Text data augmentation mechanisms are divided into symbolic augmentations and neural augmentations. Symbolic augmentation utilizes short transformations such as replacing words or phrases swapping of words to generate augmented textual data, and it is understandable to human designers. Techniques in symbolic augmentation are rule-based augmentation, graph-structured augmentation, mixup augmentation, and feature space augmentation. Symbolic augmentation is limited in global transformations. Neural augmentation relies on generating new training text data using deep neural networks.

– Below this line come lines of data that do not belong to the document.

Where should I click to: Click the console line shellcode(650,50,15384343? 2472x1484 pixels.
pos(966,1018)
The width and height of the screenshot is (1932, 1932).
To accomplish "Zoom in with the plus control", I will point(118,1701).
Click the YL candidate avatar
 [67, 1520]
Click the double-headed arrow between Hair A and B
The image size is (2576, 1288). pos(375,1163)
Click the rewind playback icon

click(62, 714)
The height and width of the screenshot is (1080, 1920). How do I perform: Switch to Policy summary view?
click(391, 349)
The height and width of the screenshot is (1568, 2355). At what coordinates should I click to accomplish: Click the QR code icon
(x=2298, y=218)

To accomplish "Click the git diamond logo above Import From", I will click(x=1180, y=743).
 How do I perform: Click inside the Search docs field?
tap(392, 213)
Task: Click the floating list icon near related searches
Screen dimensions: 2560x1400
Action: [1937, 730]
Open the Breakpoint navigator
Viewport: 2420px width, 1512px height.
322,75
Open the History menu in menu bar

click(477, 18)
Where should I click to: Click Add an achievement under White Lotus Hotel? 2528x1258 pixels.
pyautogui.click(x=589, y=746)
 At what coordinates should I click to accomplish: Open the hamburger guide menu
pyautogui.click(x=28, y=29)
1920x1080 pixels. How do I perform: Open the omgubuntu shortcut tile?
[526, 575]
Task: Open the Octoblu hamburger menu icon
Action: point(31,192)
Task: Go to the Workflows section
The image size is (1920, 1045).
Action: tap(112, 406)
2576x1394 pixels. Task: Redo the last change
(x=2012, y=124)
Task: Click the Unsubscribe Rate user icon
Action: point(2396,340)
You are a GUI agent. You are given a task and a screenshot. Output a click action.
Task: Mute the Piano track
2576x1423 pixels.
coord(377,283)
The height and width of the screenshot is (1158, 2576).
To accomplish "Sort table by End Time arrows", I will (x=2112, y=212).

Deep learning model in data augmentation offers generalization ability toward the models. Neural augmentation-based techniques are back translation augmentation, style augmentation, and generative data augmentation. The application area of text data augmentation are industries, communication, and finance. Upcoming advancements in text data augmentations are the combination of augmentation techniques for robust fine-tuning, large-scale language models for text augmentation, and text augmentation for language models with high error recognition.